| Did you know that one of America’s Black heroes – a Buffalo Soldier who earned the Congressional Medal of Honor – is buried at the Arizona State Hospital?

Corporal Isaiah Mays is buried at the hospital’s “All Souls Cemetery,” where he rests with more than 2,400 other patients and staff. The oldest grave dates to Sept. 6, 1888, when Arizona was just a territory and the hospital was called the Territorial Insane Asylum.

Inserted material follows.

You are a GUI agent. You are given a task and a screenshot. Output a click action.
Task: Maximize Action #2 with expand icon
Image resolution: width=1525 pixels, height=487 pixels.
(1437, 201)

Mays and Sergeant Benjamin Brown, of the 24th Infantry, were awarded the Medal of Honor in 1890 for “gallantry and meritorious conduct” while defending an Army pay wagon against masked bandits near Tucson.
In a fierce battle with the robbers, several soldiers were seriously wounded. Mays, shot in both legs, walked and crawled two miles to a nearby ranch to sound the alarm. (Mays’ and Brown’s regiment was one of several famous Black “Buffalo Soldier” regiments formed after the Civil War and sent West during the Indian Wars.)
The robbers got away with $29,000 in gold (worth nearly half a million dollars today) that was never recovered.
Mays’ and Brown’s gallantry caught the attention of his superiors, who said the men “behaved in the most courageous and heroic manner.”
Born a slave in Virginia in 1858, Mays left the Army in 1893 and worked as a laborer in Arizona and New Mexico. In 1922, he appealed for and was denied a federal pension.
Mays was eventually committed to the hospital, which at the time housed not only the mentally ill but also tubercular patients and indigents with nowhere else to go. Mays died at the hospital 1925. Because of a fire in 1935, the hospital has no record of his actual burial site.
For decades after his death, Mays’ grave was marked only by a modest bricklike marker etched with a number. Mays might have been forgotten had it not been for the efforts of hospital staff and a small group of Arizona veterans who identified Mays as one of the state’s recipients of the nation’s highest military honor.
In 2001, Mays finally received a Medal of Honor headstone from the U.S. Department of Veterans Affairs for his bravery 110 years earlier.
The headstone was unveiled just a few days before Memorial Day in 2001 at a formal ceremony with members of the American Buffalo Soldiers in attendance.